Hunter 25.5

Development
- Designer: Cortland Steck
- Location: United States
- Year: 1984
- Builder: Hunter Marine
- Name: Hunter 25.5

Boat
- Displacement: 4,500 lb (2,041 kg)
- Draft: 4.50 ft (1.37 m)

Hull
- Type: Monohull
- Construction: Fiberglass
- LOA: 25.58 ft (7.80 m)
- LWL: 22.08 ft (6.73 m)
- Beam: 9.08 ft (2.77 m)
- Engine: Outboard motor

Hull appendages
- Keel: fin keel
- Ballast: 1,800 lb (816 kg)
- Rudder: transom-mounted rudder

Rig
- Rig type: Bermuda rig
- I foretriangle height: 31.00 ft (9.45 m)
- J foretriangle base: 10.00 ft (3.05 m)
- P mainsail luff: 26.42 ft (8.05 m)
- E mainsail foot: 10.00 ft (3.05 m)

Sails
- Sailplan: Masthead sloop
- Mainsail area: 132.10 sq ft (12.272 m^{2})
- Jib/genoa area: 155.00 sq ft (14.400 m^{2})
- Total sail area: 287.10 sq ft (26.672 m^{2})

Racing
- PHRF: 210 (average)

= Hunter 25.5 =

Sailboat class

The Hunter 25.5 is an American sailboat that was designed by Cortland Steck and first built in 1984.

==Production==
The design was built by Hunter Marine in the United States between 1984 and 1987, but it is now out of production.

==Design==
The Hunter 25.5 is a recreational keelboat, built predominantly of fiberglass, with wood trim. It has a masthead sloop rig, a raked stem, a vertical transom, a transom-hung rudder controlled by a tiller and a fixed fin keel. It displaces 4500 lb and carries 1600 lb of ballast.

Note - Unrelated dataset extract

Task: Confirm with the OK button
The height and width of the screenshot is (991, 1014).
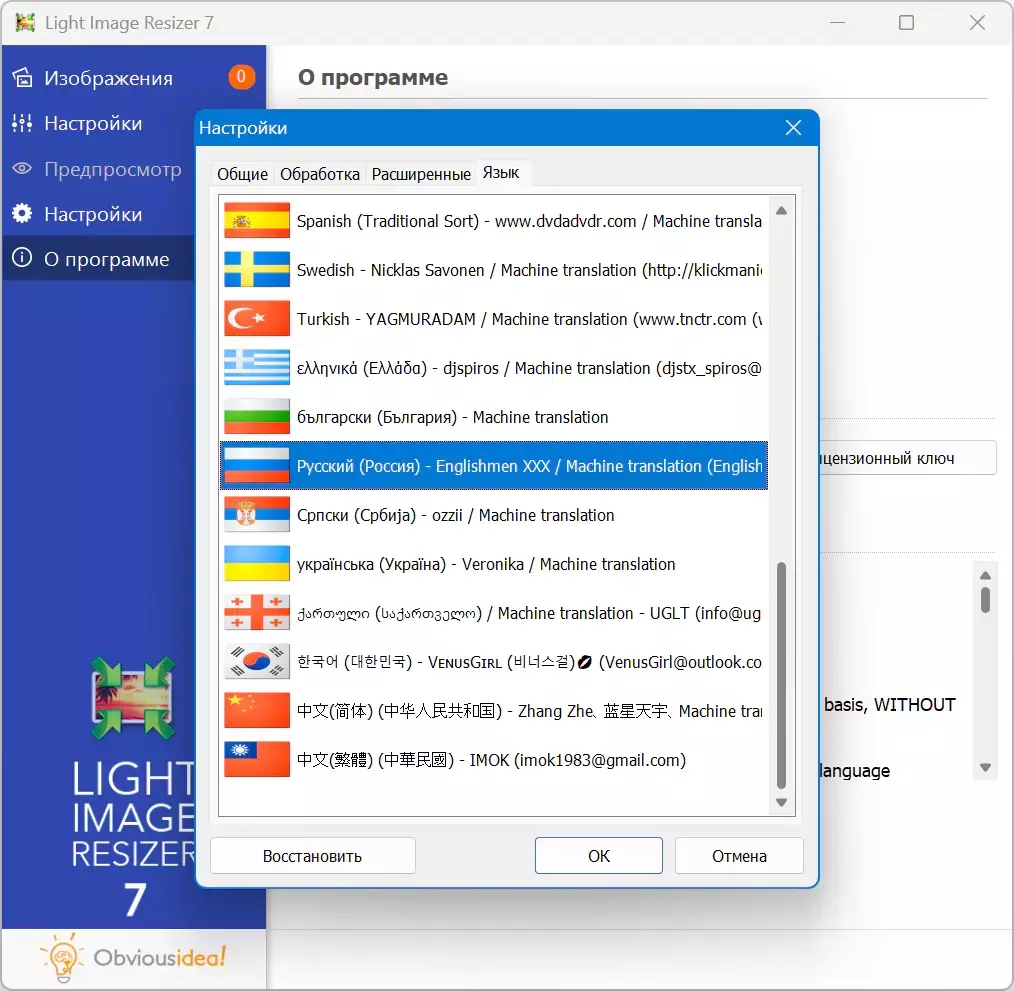Action: coord(598,856)
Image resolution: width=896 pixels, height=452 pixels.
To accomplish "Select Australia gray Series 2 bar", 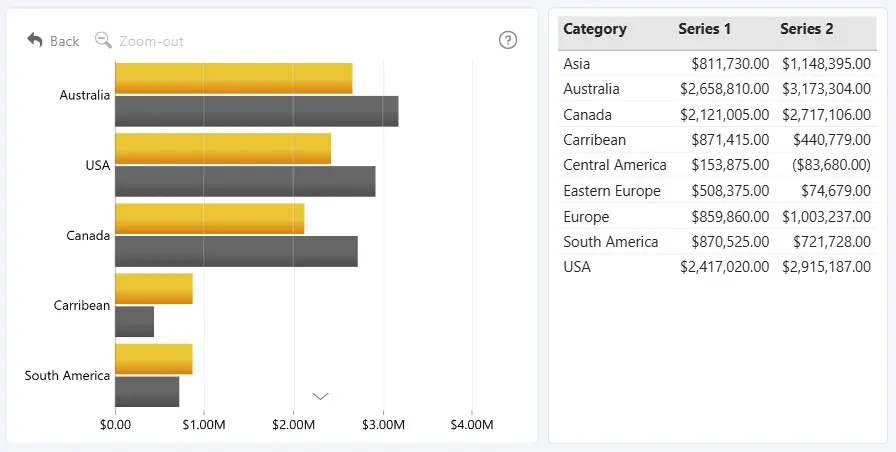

The boat has a draft of 4.50 ft with the standard keel and 3.33 ft with the optional shoal draft wing keel.

The boat is normally fitted with a small outboard motor for docking and maneuvering.

The fin keel version of the design has a PHRF racing average handicap of 210 with a high of 204 and low of 231. The wing keel version has a PHRF racing average handicap of 213 with a high of 198 and low of 234. It has a hull speed of 6.3 kn.